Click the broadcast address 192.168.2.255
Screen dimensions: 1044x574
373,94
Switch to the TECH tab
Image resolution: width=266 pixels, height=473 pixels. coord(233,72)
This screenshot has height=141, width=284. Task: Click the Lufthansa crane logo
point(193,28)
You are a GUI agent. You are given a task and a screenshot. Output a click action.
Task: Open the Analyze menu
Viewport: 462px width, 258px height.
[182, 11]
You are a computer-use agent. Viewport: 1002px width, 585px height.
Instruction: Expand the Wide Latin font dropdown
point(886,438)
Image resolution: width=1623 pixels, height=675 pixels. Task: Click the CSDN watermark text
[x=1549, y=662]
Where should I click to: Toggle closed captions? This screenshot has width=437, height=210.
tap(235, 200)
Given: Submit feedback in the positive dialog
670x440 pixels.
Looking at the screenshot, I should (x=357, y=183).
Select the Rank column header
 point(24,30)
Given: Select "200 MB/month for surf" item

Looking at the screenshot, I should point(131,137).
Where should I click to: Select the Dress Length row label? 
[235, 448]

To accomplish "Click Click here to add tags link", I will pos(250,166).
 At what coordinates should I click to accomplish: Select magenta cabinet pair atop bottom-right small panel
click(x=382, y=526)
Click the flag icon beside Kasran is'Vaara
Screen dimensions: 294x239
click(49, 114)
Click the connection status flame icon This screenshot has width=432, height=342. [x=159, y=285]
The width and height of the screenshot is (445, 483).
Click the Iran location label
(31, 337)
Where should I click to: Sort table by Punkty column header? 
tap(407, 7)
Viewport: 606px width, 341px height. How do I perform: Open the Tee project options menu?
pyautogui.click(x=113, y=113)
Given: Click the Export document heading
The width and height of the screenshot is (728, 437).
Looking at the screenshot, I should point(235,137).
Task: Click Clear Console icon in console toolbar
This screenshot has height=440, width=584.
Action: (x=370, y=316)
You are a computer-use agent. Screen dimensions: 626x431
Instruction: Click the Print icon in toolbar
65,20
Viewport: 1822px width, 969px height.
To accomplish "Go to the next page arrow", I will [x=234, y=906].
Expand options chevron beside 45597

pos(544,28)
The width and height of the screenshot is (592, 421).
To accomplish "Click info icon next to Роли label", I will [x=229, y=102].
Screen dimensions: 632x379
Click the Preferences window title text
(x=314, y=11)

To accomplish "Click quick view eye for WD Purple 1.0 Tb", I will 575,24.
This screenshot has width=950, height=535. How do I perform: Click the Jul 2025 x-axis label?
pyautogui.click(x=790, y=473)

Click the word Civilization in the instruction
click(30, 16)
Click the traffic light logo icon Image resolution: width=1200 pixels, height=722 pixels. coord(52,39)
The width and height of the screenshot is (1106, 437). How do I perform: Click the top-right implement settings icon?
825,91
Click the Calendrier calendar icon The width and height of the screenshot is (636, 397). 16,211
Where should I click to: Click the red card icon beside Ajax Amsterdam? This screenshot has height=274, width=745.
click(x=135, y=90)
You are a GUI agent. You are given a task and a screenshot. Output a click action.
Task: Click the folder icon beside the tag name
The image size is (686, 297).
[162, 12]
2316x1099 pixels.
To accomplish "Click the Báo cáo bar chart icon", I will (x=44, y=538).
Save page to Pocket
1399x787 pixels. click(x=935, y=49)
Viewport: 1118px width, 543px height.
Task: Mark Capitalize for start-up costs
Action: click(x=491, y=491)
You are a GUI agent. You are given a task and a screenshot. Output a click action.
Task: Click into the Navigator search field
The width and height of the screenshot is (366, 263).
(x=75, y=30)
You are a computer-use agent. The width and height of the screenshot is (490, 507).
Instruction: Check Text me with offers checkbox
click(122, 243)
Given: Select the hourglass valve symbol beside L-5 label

========================================================================

**WRITTEN INSTRUCTION:**
Convert everything in the records from the line containing "I will 575,24." down to the line containing "Action: click(x=491, y=491)" into a numbered list, leaving out blank lines.

**WRITTEN SOLUTION:**
1. To accomplish "Click quick view eye for WD Purple 1.0 Tb", I will 575,24.
2. This screenshot has width=950, height=535. How do I perform: Click the Jul 2025 x-axis label?
3. pyautogui.click(x=790, y=473)
4. Click the word Civilization in the instruction
5. click(30, 16)
6. Click the traffic light logo icon Image resolution: width=1200 pixels, height=722 pixels. coord(52,39)
7. The width and height of the screenshot is (1106, 437). How do I perform: Click the top-right implement settings icon?
8. 825,91
9. Click the Calendrier calendar icon The width and height of the screenshot is (636, 397). 16,211
10. Where should I click to: Click the red card icon beside Ajax Amsterdam? This screenshot has height=274, width=745.
11. click(x=135, y=90)
12. You are a GUI agent. You are given a task and a screenshot. Output a click action.
13. Task: Click the folder icon beside the tag name
14. The image size is (686, 297).
15. [162, 12]
16. 2316x1099 pixels.
17. To accomplish "Click the Báo cáo bar chart icon", I will (x=44, y=538).
18. Save page to Pocket
19. 1399x787 pixels. click(x=935, y=49)
20. Viewport: 1118px width, 543px height.
21. Task: Mark Capitalize for start-up costs
22. Action: click(x=491, y=491)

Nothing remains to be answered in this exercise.